[What you need to do]:
Every line below between the line holding "You are a GUI" and the line holding "This screenshot has width=958, height=926.", inclusive, should be repeated exactly, and all other lines omitted.

==== Input for this task ====

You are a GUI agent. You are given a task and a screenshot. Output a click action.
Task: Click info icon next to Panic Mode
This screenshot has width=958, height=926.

====
==== Input for this task ====

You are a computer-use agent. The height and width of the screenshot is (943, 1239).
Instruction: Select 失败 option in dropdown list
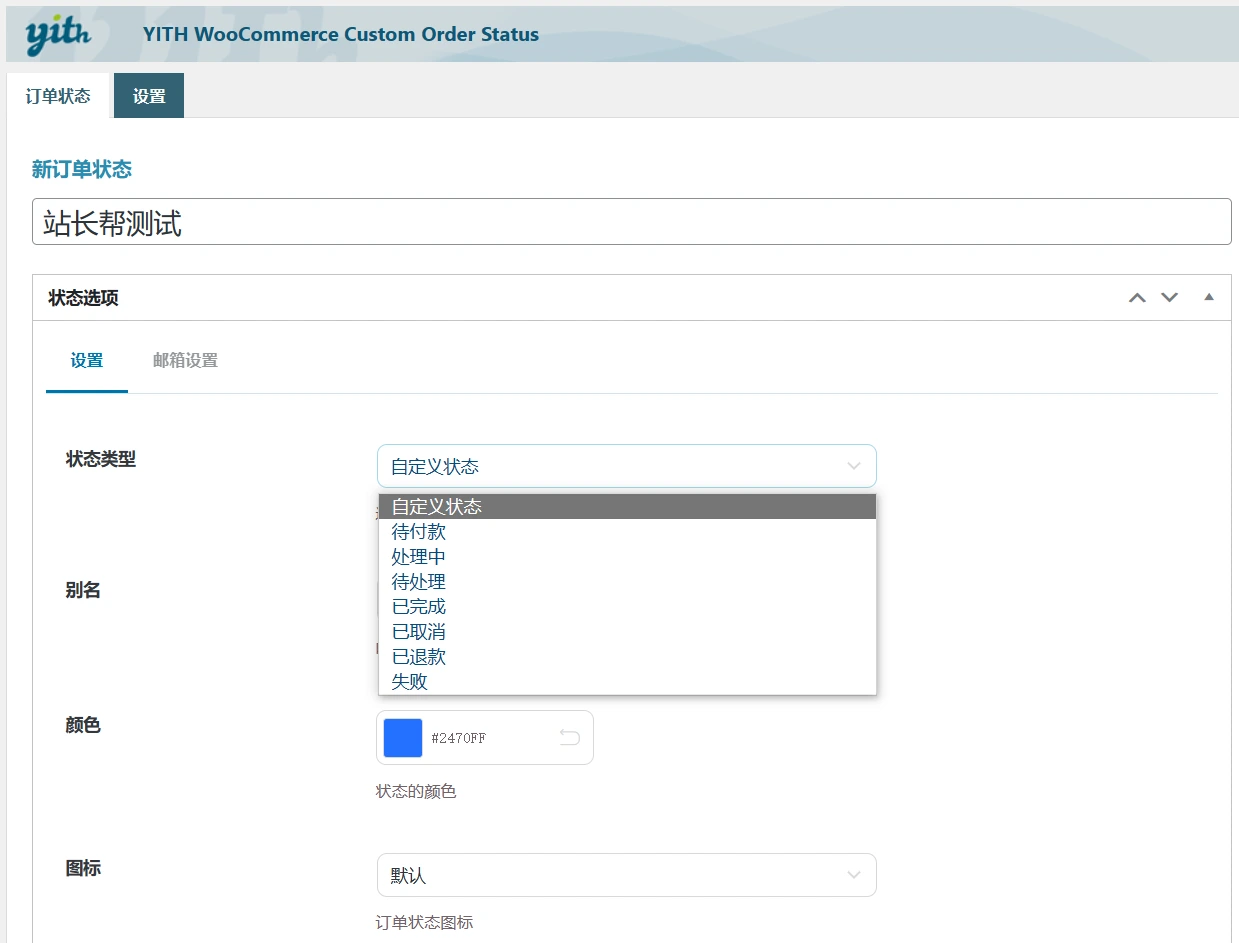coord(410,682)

====
==== Input for this task ====

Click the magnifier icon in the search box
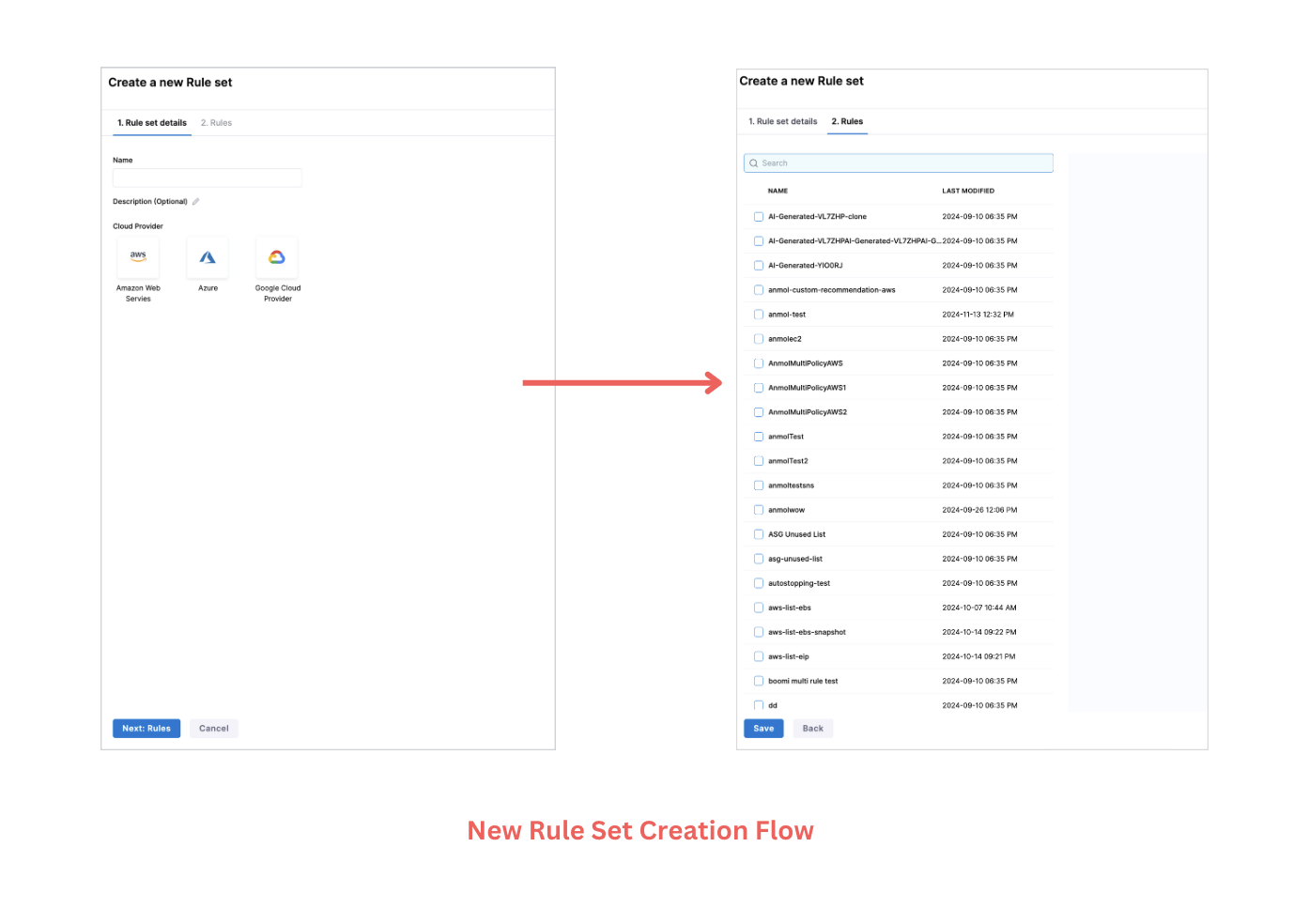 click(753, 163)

====

[Written answer]:
You are a GUI agent. You are given a task and a screenshot. Output a click action.
Task: Click info icon next to Panic Mode
This screenshot has width=958, height=926.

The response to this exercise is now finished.